Honolulu Waldorf School, established in 1961, is a coeducational, independent school serving more than 300 children from early childhood through middle school located on the island of Oahu in the State of Hawaii. It previously included high school levels.

History
The original Nursery through Grade 8 school was founded in 1961 and is located in Niu Valley.

The high school began in 1994 with its first freshmen class and graduated its first class of seniors in 1998. As of May, 2009 the high school campus was located in the Honolulu suburb of Kahala.  It was relocated to an oceanfront property at 5257 Kalanianaole Highway in Aina Haina, in August of the same year ().

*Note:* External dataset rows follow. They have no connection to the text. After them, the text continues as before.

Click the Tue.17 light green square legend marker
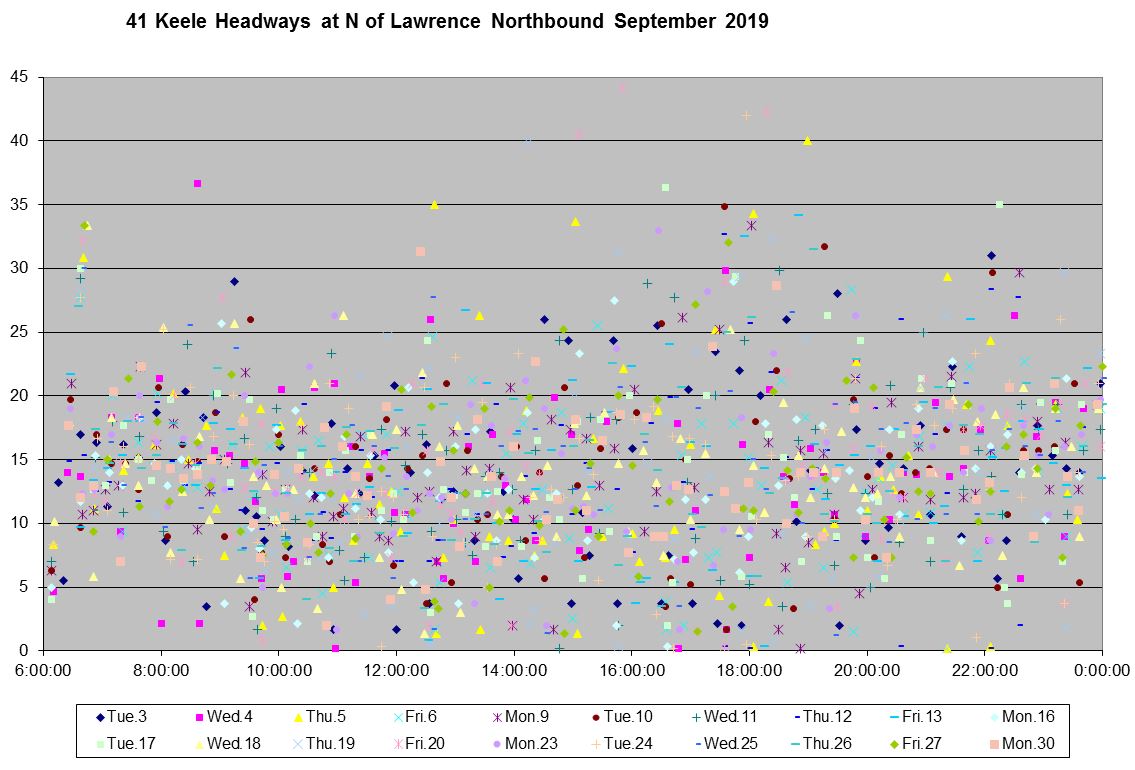The width and height of the screenshot is (1135, 770). tap(100, 744)
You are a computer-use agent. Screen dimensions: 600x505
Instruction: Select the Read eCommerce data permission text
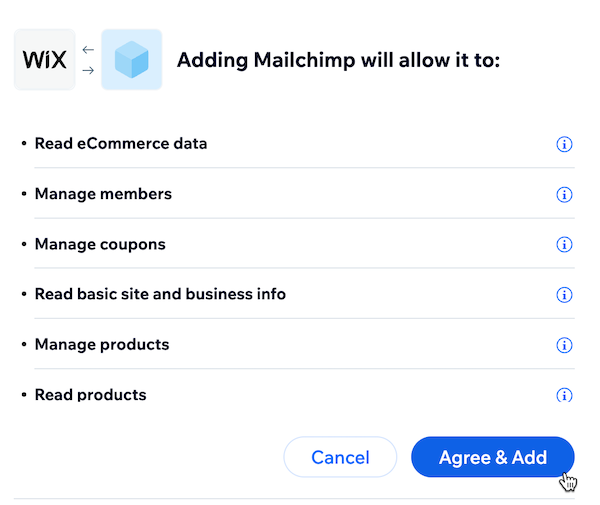click(121, 144)
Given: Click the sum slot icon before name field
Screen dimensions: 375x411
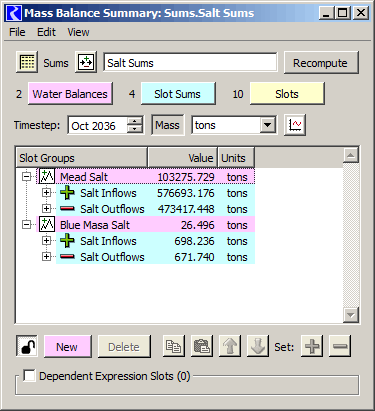Looking at the screenshot, I should (x=86, y=62).
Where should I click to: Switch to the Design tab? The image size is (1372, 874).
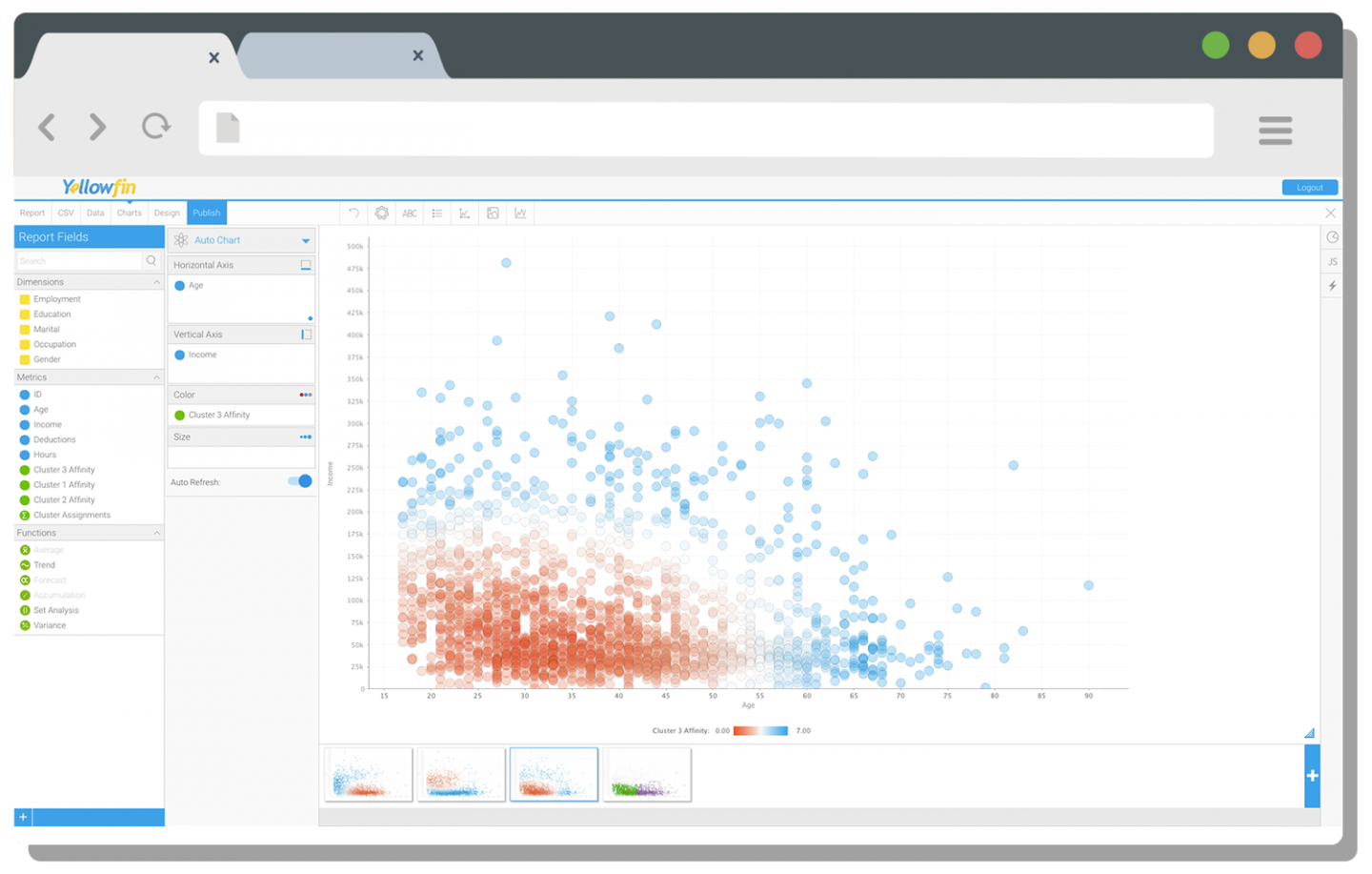pyautogui.click(x=167, y=213)
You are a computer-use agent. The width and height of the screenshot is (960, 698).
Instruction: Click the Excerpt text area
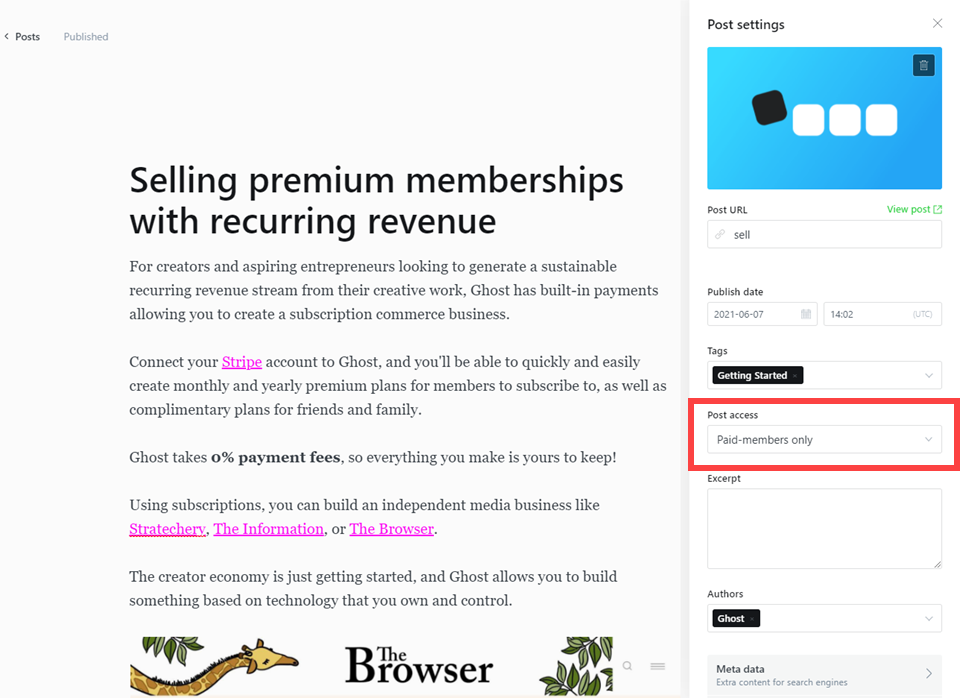point(824,528)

In 2018 a flood affected the institution. The school closed admissions to its high school and closed the high school building effective May 2019, and for the  2019-2020 school year only four students who had been 11th grade students the previous year were allowed to be in the high school. The school cited issues with lower numbers of students, causing a decrease in funding.

Campus
The K-8 is on a monkey pod tree-shaded campus in Niu Valley (), at 350 Ulua Street, in East Honolulu CDP. In the 2000 U.S. Census the U.S. Census Bureau defined the K-8 campus as being in the urban Honolulu census-designated place. For the 2010 U.S. Census the bureau created a new census-designated place, East Honolulu.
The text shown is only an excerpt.